Argentine Tango is not North American. One Argentine told me, “You poor Puritans! So uptight! We do what we want and go to confession!” Life is busy in Buenos Aires, but I notice a different approach to time spent with other people. Coffee with a friend lasted three hours more than once in my experience. Going out to dinner means you can linger over dessert, wine or coffee until you hunt down the waiter; not until they hand you the bill and murmur, “No hurry!” while eyeing the door. One day I took a “walk” with a friend that ended up being six miles of wandering through the city. Time is savored, not wasted, or rushed.
Of course, not everyone in any culture is same, and there’s much variation, both here and in other parts of the world. Can we take a page out of that book to savor more of our tango?
Breathing
Breathing is the beginning of everything. If you are unaware of your breath, you may be moving too fast to tune into your dance. Find your breath and explore how your movement is tied to your breathing patterns. Your diaphragm is part of the line of deep core muscles and connective tissue down the center of your body. Breathe and the dance works. Hold your breath and you lose your body. Remember, slow down until you can find your breath, and you will find your dance.
Fall in love with your feet!
Tune into your body. It’s a fabulous puzzle of bones, muscle, and connective tissue. Enjoy the sensuality of BEING in your body! Breathe. Feel how you dance from place to place. Experience your feet holding you up, adjusting to each movement, communicating with your partner. And if your feet are that incredible, what about the entire body functioning smoothly, allowing you to dance? Slow down and revel in how you can move.
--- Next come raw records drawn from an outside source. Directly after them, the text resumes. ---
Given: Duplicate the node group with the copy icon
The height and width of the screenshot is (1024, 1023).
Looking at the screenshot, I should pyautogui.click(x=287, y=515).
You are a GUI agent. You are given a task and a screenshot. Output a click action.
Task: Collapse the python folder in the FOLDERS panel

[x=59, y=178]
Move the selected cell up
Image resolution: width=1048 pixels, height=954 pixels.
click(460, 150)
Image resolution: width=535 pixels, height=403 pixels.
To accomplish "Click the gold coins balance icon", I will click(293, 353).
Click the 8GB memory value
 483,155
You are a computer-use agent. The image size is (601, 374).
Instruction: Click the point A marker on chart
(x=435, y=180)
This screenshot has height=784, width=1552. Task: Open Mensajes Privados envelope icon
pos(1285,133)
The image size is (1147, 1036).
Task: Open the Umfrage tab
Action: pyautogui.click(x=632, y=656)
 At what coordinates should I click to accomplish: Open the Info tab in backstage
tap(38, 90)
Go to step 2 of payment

Let the music run the show
Slow down! Each tango has a beat. However, there is much more inside of the song: double-time, half-time, pauses, slow motion — that is not “the beat” alone. You lose opportunities to let the music express itself through you if you just learn to step on the beat. Let it move you. Tune in! Try out dancing around and off the beat, then back on it.
Slow everything down
When you slow down, what else do you hear? Let yourself feel how you move in space with your body; how you interact with your partner; how you connect with the entire room of dancers; how all of you dance with the music. As you relax into this approach, the dancers around you will unconsciously respond to your pauses, stillness and flow, and they will also start to move better.